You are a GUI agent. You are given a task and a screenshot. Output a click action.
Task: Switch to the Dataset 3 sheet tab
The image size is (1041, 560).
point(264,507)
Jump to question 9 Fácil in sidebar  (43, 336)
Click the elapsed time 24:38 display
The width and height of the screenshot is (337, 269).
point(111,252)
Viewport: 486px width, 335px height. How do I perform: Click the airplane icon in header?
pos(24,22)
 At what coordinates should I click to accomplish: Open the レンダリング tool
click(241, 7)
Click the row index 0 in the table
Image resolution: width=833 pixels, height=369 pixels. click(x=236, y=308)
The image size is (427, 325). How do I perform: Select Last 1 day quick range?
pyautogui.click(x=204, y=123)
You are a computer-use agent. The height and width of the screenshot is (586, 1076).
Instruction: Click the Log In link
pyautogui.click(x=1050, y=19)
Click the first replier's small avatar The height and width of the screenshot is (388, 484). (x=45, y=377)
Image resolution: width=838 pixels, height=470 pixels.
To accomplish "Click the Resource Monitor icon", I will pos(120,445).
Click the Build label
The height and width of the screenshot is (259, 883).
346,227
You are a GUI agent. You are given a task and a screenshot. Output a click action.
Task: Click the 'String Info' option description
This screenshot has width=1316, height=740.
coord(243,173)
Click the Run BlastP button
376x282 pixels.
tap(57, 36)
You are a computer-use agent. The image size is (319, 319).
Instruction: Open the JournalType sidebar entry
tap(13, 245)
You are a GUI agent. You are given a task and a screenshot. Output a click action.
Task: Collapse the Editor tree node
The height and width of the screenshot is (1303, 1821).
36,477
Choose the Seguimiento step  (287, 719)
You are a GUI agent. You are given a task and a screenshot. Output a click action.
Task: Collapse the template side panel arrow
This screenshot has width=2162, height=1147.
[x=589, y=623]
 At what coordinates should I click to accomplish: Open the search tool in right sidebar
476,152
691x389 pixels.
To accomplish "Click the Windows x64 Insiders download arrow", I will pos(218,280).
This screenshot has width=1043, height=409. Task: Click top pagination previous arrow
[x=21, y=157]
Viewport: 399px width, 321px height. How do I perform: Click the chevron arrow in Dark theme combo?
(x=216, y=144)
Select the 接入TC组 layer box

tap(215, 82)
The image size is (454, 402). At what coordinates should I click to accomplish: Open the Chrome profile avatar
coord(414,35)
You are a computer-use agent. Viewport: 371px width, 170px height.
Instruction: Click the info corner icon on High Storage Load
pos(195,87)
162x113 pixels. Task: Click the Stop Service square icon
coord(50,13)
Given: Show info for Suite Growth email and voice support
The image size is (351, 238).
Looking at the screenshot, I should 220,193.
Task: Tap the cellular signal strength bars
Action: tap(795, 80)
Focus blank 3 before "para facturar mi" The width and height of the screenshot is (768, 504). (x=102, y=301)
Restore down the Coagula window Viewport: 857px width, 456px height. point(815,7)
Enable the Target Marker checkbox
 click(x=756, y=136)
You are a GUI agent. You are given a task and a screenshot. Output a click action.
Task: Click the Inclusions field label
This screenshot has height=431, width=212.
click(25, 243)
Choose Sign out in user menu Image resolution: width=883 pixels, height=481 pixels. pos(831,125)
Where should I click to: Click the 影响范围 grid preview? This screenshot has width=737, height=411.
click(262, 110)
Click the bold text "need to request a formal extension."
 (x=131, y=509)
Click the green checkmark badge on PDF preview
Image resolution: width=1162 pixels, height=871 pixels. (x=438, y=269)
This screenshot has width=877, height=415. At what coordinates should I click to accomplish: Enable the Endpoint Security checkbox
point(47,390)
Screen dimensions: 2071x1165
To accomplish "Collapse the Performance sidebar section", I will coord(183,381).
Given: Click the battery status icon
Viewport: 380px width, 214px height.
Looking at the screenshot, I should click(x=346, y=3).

_ _ _ _

→ **YOUR OBJECTIVE**
Copy the listing above word for word, from the line containing "Viewport: 399px width, 321px" through the line containing "Focus blank 3", both lines included.

→ **RESULT FOR THIS EXERCISE**
Viewport: 399px width, 321px height. How do I perform: Click the chevron arrow in Dark theme combo?
(x=216, y=144)
Select the 接入TC组 layer box

tap(215, 82)
The image size is (454, 402). At what coordinates should I click to accomplish: Open the Chrome profile avatar
coord(414,35)
You are a computer-use agent. Viewport: 371px width, 170px height.
Instruction: Click the info corner icon on High Storage Load
pos(195,87)
162x113 pixels. Task: Click the Stop Service square icon
coord(50,13)
Given: Show info for Suite Growth email and voice support
The image size is (351, 238).
Looking at the screenshot, I should 220,193.
Task: Tap the cellular signal strength bars
Action: tap(795, 80)
Focus blank 3 before "para facturar mi" The width and height of the screenshot is (768, 504). (x=102, y=301)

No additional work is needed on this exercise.